DIFACQUIM Research Group, Department of Pharmacy, School of Chemistry, National Autonomous University of Mexico, Mexico City 04510, Mexico.
Department of Pharmacology, Center for Research and Advanced Studies of the National Polytechnic Institute (CINVESTAV), Mexico City 07360, Mexico.
Biomolecules. 2023 Jan 14;13(1):176. doi: 10.3390/biom13010176.
Drug-induced liver injury (DILI) is the principal reason for failure in developing drug candidates. It is the most common reason to withdraw from the market after a drug has been approved for clinical use. In this context, data from animal models, liver function tests, and chemical properties could complement each other to understand DILI events better and prevent them. Since the chemical space concept improves decision-making drug design related to the prediction of structure-property relationships, side effects, and polypharmacology drug activity (uniquely mentioning the most recent advances), it is an attractive approach to combining different phenomena influencing DILI events (e.g., individual "chemical spaces") and exploring all events simultaneously in an integrated analysis of the DILI-relevant chemical space. However, currently, no systematic methods allow the fusion of a collection of different chemical spaces to collect different types of data on a unique chemical space representation, namely "consensus chemical space." This study is the first report that implements data fusion to consider different criteria simultaneously to facilitate the analysis of DILI-related events. In particular, the study highlights the importance of analyzing together in vitro and chemical data (e.g., topology, bond order, atom types, presence of rings, ring sizes, and aromaticity of compounds encoded on RDKit fingerprints). These properties could be aimed at improving the understanding of DILI events.

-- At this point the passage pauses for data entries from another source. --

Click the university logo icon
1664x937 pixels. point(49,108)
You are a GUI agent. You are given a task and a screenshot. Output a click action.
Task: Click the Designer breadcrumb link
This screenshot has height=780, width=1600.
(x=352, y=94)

药物性肝损伤(DILI)是导致候选药物开发失败的主要原因。这也是药物获得临床批准后被撤出市场的最常见原因。在这种情况下,来自动物模型、肝功能测试和化学特性的数据可以相互补充,以更好地了解 DILI 事件并预防它们。由于化学空间概念可以改善与预测结构-性质关系、副作用和多效性药物活性相关的决策药物设计(特别提到了最近的进展),因此,将影响 DILI 事件的不同现象(例如,个体“化学空间”)结合起来,并在对 DILI 相关化学空间的综合分析中同时探索所有事件,是一种很有吸引力的方法。然而,目前没有系统的方法可以将不同的化学空间集合融合在一起,以在独特的化学空间表示形式上收集不同类型的数据,即“共识化学空间”。本研究首次报告了实施数据融合以同时考虑不同标准的方法,从而有助于分析 DILI 相关事件。特别是,该研究强调了同时分析体外和化学数据(例如,拓扑、键序、原子类型、化合物中环的存在、环的大小和芳香性,这些特性可以编码在 RDKit 指纹中)的重要性。这些特性可以有助于加深对 DILI 事件的理解。